Pour vous accompagner dans cette démarche, cet article est structuré pour vous guider pas à pas. Explorez les différentes facettes de cette progression, des premiers pas techniques à la planification de vos courses.

Sommaire : La progression du randonneur vers les sommets glaciaires

L’accès à la haute montagne et aux sommets techniques

La transition de la randonnée exigeante (cotée T3 ou T4 dans le système suisse) vers la haute montagne n’est pas une question de courage, mais de méthode. Le prérequis fondamental n’est pas une condition physique olympique, mais une solide expérience de la marche en terrain alpin. Cette aisance constitue le socle sur lequel viendront se greffer les compétences techniques spécifiques à l’alpinisme. L’écosystème suisse est particulièrement bien structuré pour accompagner cette progression, avec le Club Alpin Suisse (CAS) comme acteur central. S’inscrire à une formation d’initiation est le véritable point de départ. Ces cours, dispensés par des guides ou des chefs de course expérimentés, démystifient la pratique et la rendent concrète.

Une formation typique se déroule sur plusieurs soirées théoriques et deux week-ends pratiques, souvent sur des glaciers-écoles facilement accessibles. L’investissement initial, bien que réel, doit être vu comme un investissement dans votre sécurité.

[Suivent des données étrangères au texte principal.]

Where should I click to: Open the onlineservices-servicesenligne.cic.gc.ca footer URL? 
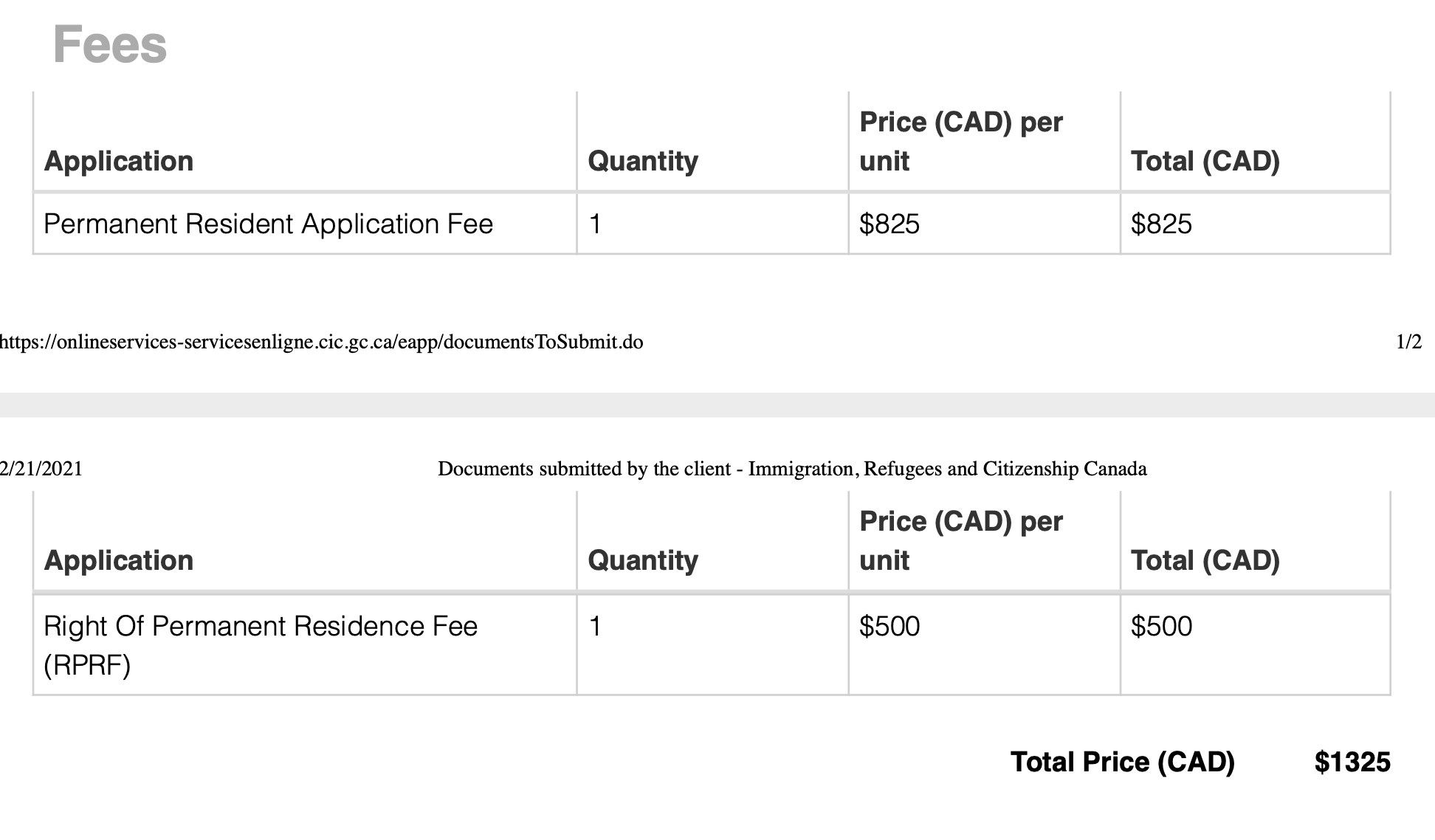point(322,342)
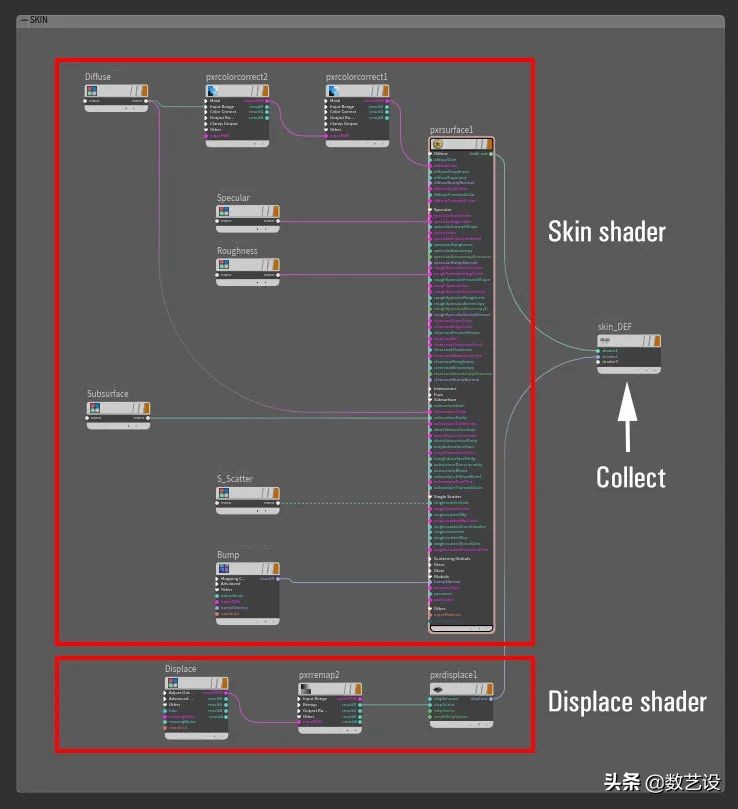Click the pxrcolorcorrect1 node name label

pos(357,77)

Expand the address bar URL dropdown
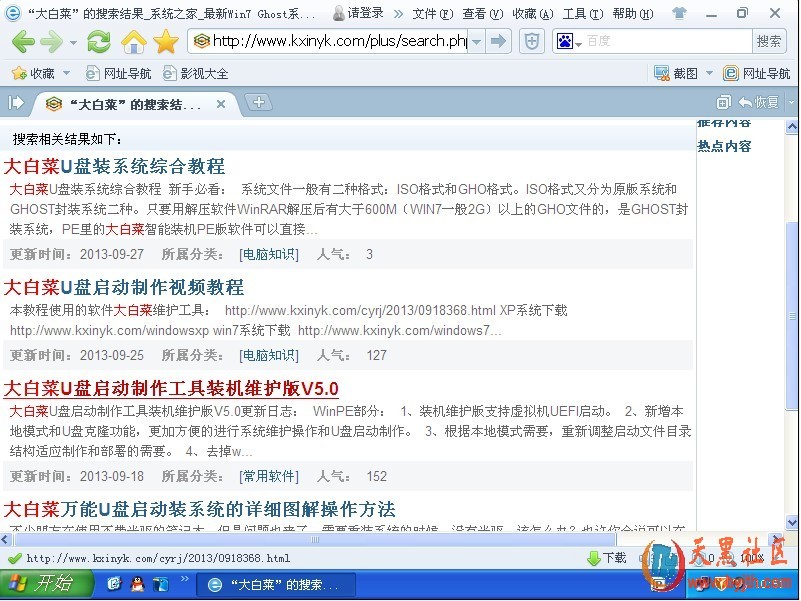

Un cours d’initiation complet coûte généralement autour de 330 CHF selon les tarifs actuels de la section Diablerets du CAS. Ce cursus permet non seulement d’apprendre les manipulations de corde et les techniques de cramponnage, mais aussi d’intégrer une communauté de pratiquants et de trouver des partenaires pour de futures sorties.

Le budget global pour une première année doit être anticipé pour ne pas faire de compromis sur la sécurité. L’achat de l’équipement représente une part significative, mais des options de location existent pour les premières sorties.

Budget équipement et formation pour débuter en haute montagne
Catégorie Élément Coût estimé (CHF)
Formation Cours initiation CAS 250-330
Encadrement Guide montagne (journée) 550
Équipement de base Chaussures cramponnables 300-600
Équipement technique Baudrier, casque, crampons 400-500
Total première année Formation + équipement minimal 1500-2000

Une fois la formation initiale terminée, la progression se fait par la pratique. Il est crucial de commencer par des courses faciles (cotées F à PD, « Facile » à « Peu Difficile »), idéalement accompagné par des personnes plus expérimentées ou un guide. Cette phase de consolidation est essentielle pour gagner en confiance et en autonomie avant d’envisager des objectifs plus ambitieux.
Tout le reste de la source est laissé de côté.